Amy Westervelt Yes. Yes. So they they also like their big their big argument in all of their and all of their cases right now. So they’re being sued in 24 different cases in the U.S. for, you know, for basically lying about climate change. These are there’s a big batch of these they’re called climate liability cases. And a bunch of cities and states and counties are suing the oil companies, basically saying, look, because of your actions to stop policy on climate, we’re now facing much higher costs for climate adaptation. And you guys should pay some of those costs. That’s that’s the argument that’s being made. Chevron’s attorney. Yeah, very logical. Chevron’s attorney is a First Amendment attorneys and. Ted Boutrous. He works for the same law firm that brought that RICO case against the Ecuadorian people. And he is famous for for being a First Amendment attorney. He is CNN’s First Amendment attorney. He’s like the guy that defended CNN’s right to be in the briefing room with President Trump. He also defended Mary Trump when she was trying to get her book out about Donald Trump and Trump was trying to stop it. He is he gives advice to The New York Times. He advises ProPublica. He advises reveal. Like any legit journalism out that you can think of. Ted Boutrous is probably giving them some some free First Amendment advice, but he’s also Chevron’s attorney, and he’s become kind of the spokesperson for all of the oil companies in these cases. And they’re very much making a free speech argument saying, you know, we have the right to talk about climate however we want. And, you know, we just don’t agree on what kind of action should be taken. Therefore, our speech is political speech, not commercial speech.
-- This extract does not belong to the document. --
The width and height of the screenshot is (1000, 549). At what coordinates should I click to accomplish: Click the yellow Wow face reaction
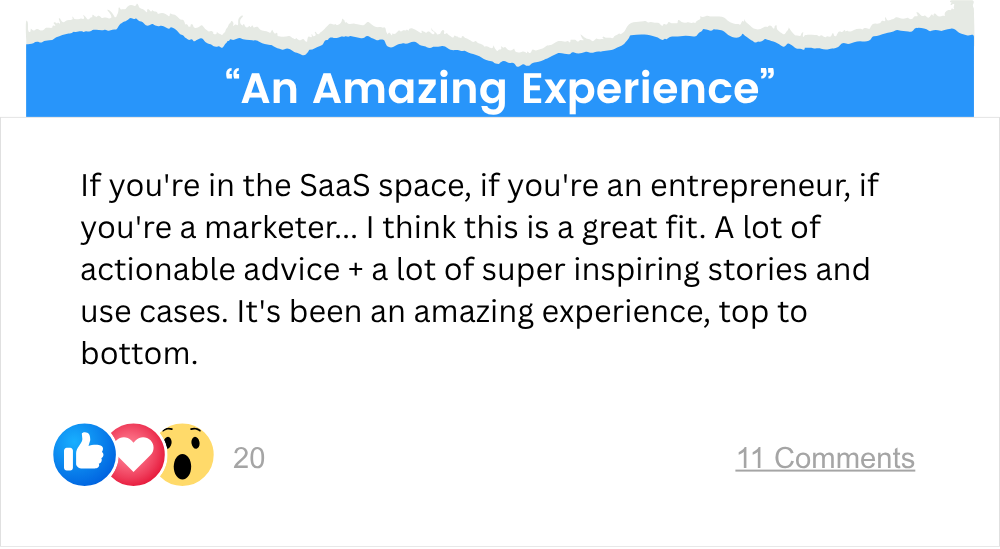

And that means it’s protected by the First Amendment. So they’re very like involved in sort of crafting that defense for the for the industry. And, yeah, it’s I mean, it’s amazing. Like this guy is getting awards from every, you know, journalism outfit. Meanwhile, he’s also helping Chevron basically build the case that, like, lying about climate is protected speech. 


Mary Annaïse Heglar Mm hmm. And that also, you know, makes me think of the another point is that these fossil fuel companies, Chevron included, will give money to media outlets. 


Amy Westervelt Oh, yeah. Big time. Oh, I mean, yeah. Chevron sponsors like everything Politico does on energy. I mean. Yeah. Exxon hires the New York Times brand studio to make ads for it. So to Shell. The American Petroleum Institute hires the Washington Post brand studio to make ads for them. I mean, they’re all up in media junk. Right. Which I’m sorry, has to make it slightly tougher to be critical of this company. You know. 




Mary Annaïse Heglar I mean, I think we’ve seen the evidence of that. Right. Like the media still treats the fossil fuel industry as the status quo in the exact same way that they treat the police narrative as the status quo. And it’s a Problem. 


Amy Westervelt  So, yeah. Yeah. And now Chevron is taking it one step further and actually starting its own newsroom. So They were recently posting jobs for business writer, oil and energy and also looking for an editor in chief and a creative director to start its own internal Chevron. 


Mary Annaïse Heglar  I’m applying I decided in this moment that I’m going to apply. Oh, I just I don’t want the job, clearly, but I want the interview. 


Amy Westervelt Oh, yeah, I know. I was like, can I can I use my I have, like a secret name that I use. What is only for things like, I’m not going to tell you it’s secret. I was like, Oh, maybe I should apply with my secret name. To the newsroom job just to see. Oh, yeah, I’m going to do it. 


Mary Annaïse Heglar What do you mean? Your name? 


Amy Westervelt Yeah. Do it with your real name. That’d be hilarious. 


Mary Annaïse Heglar Let’s see what happens. Real name? Fake resume. Let’s see. 


Amy Westervelt Yes. 


Mary Annaïse Heglar All right. Let’s get to my oil. Number two. Exxon reason Exxon is my oil bears because they blocked me on Twitter and that is. 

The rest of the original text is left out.